However, I completely understand that his experience must have been discouraging and after that much effort might have bought a Hensley myself. I agree that it shouldn't be that difficult to get the system working. Fortunately for most of us it's not a problem.


----------



## Kenstand (Mar 25, 2004)

Thanks for your input everyone. I think you have reinforced my thoughts about switching to the dual-cam hitch.

Just need to get the credit card out again and place my order.


----------



## prchoudh (Feb 23, 2005)

Actually, one thought does come to mind? Do you have the short bed or the long bed in that F 250? If you have the short bed, then your wheelbase and GENERAL characterisitcs of the truck would be the same as myself? If you have the long bed, then you probably could get by with the Reese Dual Cam. If you have the short bed, you are probably wasting your money in buying the Dual Cam. It seems the Hensley works best when you are pushing the envelope in terms of weight and wheelbase issues. For others who have shorter and lighter trailers, the Reese works the best.

Personally, for me, I have seen to many trailer accidents in my lifetime. I came from the MH world where I was towing a Dodge Grand Caravan behind my MH. When I towed the Caravan behind it, I made sure that I had all top of the line equipment. Therefore, when I experience any sway it really bothers me. All it takes is once for the conditions to be right to wreck your investment. The question you need to ask yourself is it worth sacrificing that over $3K? To me its not.


----------



## Ghosty (Jan 17, 2005)

Dual Cam Reese works great for me -- my favorite one -- (that I can afford)


----------



## hatcityhosehauler (Feb 13, 2004)

I agree with the everyone here....The Reese DC HP is a great sway control, *when set up properly*. I have been very happy with mine, and it handles my 26RS just fine.

I did an awful lot of research when we bought the Outback on hitches and sway controls. In a perfect fiscal situation, I would, and will eventually go with a Hensley. I've never met a Hensley owner that had anything bad to say about them. Until that time presents itself, I will use my DC HP.

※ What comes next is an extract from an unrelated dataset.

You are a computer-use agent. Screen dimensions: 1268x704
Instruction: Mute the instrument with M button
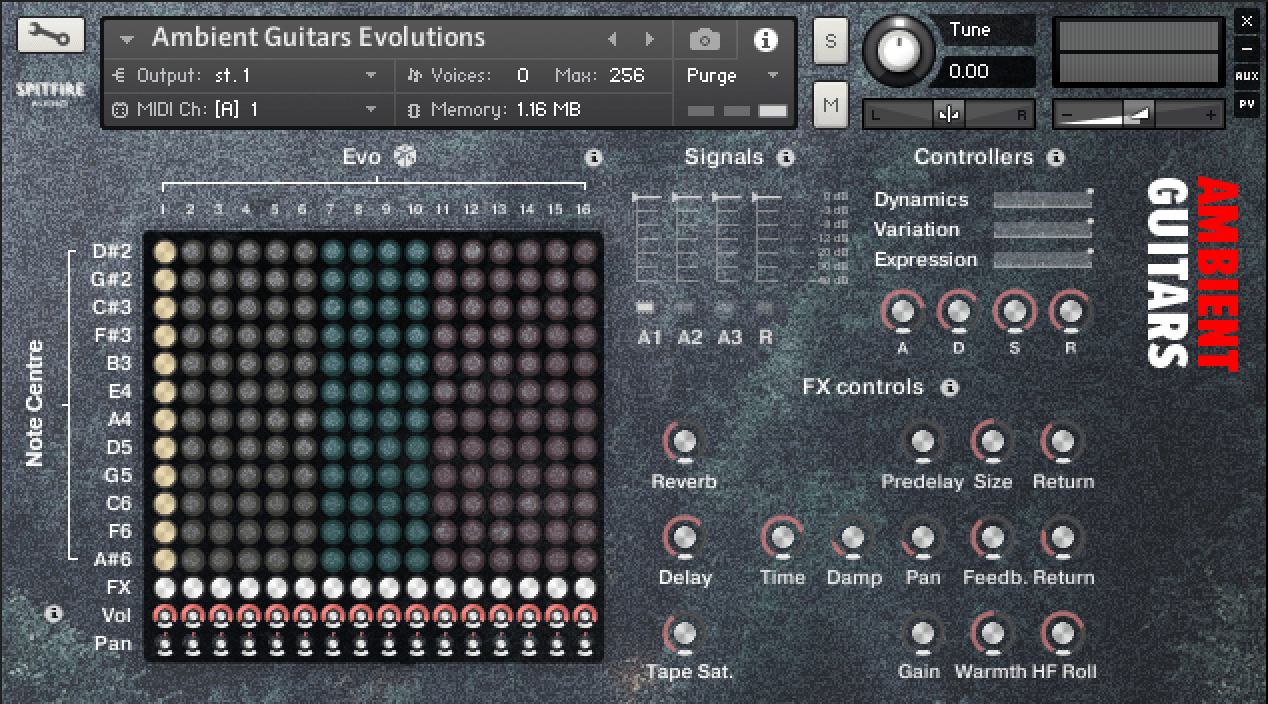point(830,105)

The important thing is that you feel comfortable and safe when you drive down the highway.

Tim


----------



## RVCarolina (Jul 31, 2004)

Larry, just my 2 cents worth from my own experience, We have a weight dist. hitch with a single friction sway control bar. when I first started towing, I had set up the hitch so that the truck "dropped" evenly front and back. (about 1/2" at each wheel) I was never quite happy with how it towed. Lots of "white knuckle" driving, especially on windy days or anything over 55 mph. Then I decided to take up one LESS chain link on the w/d bars, to put more weight on the back of the truck. OMG - WHAT A DIFFERENCE! it tows SO GOOD now. I Can zoom down the Interstate with the rest of them feeling in control and somewhat relaxed. Trucks passing and windy days no longer a problem. Sure, I still would like a dual-cam HP hitch, but now its just a "want" rather than a "need".
I've since been told by those that know, That pulling the spring bars up too tight is about like putting too much weight on the BACK of the trailer - very bad, and SURE to cause sway. So, before you do anything else, at least TRY putting a tad more weight on the back of the truck. (less tension on the w/d bars) I think you'll be very pleased.
Good luck! Fred.


----------